Update random allocation in DataContainer allocate

Open hrobarts opened this issue 11 months ago • 0 comments

Description

We want to move away from using numpy.random.random() especially in DataContainer.allocate(random) because it always generates the array as float64
There are alternative random number generator methods in numpy which would allow us to sample the generator with the data size we want. However these methods don’t allow you to set a global seed.

We discussed two options

Create a CIL global parameter that stores the seed value which will try to replicate the existing behaviour but with the new random generator method. Current behaviour: you set a seed value globally but numpy increments the generator each time it is used e.g. if we set a seed then run ig.allocate('random') twice, the two arrays will be different. But if you reset the seed to the same in between calling allocate, the arrays will be the same.
- Pros: replicates existing behaviour
- Cons: internally keeping track of the seed increment will be complicated. If we have a global seed, users might expect it to be used in every place a random seed could be used. It's also potentially confusing as the seed is used internally in some places so behaviour could be unexpected. e.g.

global_seed.set_seed(5)
data1 = ig.allocate('random')
data2 = ig.allocate('random')

will give a different output to

global_seed.set_seed(5)
data1 = ig.allocate('random')
operator.norm() # any function that calls random unexpectedly
data2 = ig.allocate('random')

This is the behaviour that the generators try to avoid by not having a global seed, so it's probably not best practice to implement it ourselves.
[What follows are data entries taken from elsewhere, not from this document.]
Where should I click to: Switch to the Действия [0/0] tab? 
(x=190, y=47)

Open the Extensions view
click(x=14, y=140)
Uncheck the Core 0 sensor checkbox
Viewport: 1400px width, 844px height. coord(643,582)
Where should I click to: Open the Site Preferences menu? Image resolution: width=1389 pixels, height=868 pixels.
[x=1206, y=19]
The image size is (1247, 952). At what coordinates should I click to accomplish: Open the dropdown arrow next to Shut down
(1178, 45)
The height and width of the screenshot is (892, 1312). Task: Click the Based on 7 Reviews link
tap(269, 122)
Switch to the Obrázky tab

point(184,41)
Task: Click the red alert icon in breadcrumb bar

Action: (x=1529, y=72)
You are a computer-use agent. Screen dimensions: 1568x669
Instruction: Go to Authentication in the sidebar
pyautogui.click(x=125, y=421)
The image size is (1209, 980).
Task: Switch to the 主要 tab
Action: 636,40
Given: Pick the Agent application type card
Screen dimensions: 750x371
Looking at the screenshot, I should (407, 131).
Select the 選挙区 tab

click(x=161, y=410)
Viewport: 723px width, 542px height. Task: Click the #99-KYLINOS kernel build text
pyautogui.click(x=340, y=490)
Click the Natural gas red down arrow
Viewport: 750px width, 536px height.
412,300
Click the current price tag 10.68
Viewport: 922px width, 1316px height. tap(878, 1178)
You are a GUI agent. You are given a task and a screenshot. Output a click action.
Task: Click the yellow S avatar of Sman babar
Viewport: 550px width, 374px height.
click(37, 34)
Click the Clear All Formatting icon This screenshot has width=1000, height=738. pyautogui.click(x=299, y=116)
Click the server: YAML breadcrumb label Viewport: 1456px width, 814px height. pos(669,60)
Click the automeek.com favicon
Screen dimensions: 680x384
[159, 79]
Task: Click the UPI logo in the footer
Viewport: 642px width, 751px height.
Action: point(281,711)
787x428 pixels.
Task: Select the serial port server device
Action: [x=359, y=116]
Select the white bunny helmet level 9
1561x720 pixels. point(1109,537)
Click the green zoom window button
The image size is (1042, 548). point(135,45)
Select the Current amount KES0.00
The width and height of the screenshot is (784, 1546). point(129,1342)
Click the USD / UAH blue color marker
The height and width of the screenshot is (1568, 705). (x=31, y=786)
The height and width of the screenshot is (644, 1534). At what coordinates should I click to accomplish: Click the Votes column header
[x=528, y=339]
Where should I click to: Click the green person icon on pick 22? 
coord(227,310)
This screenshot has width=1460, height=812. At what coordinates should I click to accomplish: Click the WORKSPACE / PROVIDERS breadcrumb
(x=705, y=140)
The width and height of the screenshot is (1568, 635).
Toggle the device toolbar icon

Switch to using a random number generator but do not have a global seed. Wherever possible we could pass a seed directly to the function. We think this is possible everywhere that uses DataContainer.allocate('random'), (with this update to the power method https://github.com/TomographicImaging/CIL/pull/1585/files.) However operator norm methods call the power method sometimes and we don't want to allow a seed argument in norm because sometimes the result is cached.
- Pros: simpler, no confusing behaviour caused by global seed
- Cons: setting numpy global seed will no longer fix the behaviour of algorithms that call norm. We could update our advice that if you want to use a fixed seed in an algorithm then you should calculate the norm yourself and use set_norm

We also discussed whether if we use the global seed it should be updated elsewhere in CIL. These are known places that use random: - Sampler - Partitioner - LSVRG and SVRG - Operator dot test method - Dataexample scikit random noise - Noise - Lots of tests

Environment

import cil, sys
print(cil.version.version, cil.version.commit_hash, sys.version, sys.platform)

Jan 09 '25 14:01 hrobarts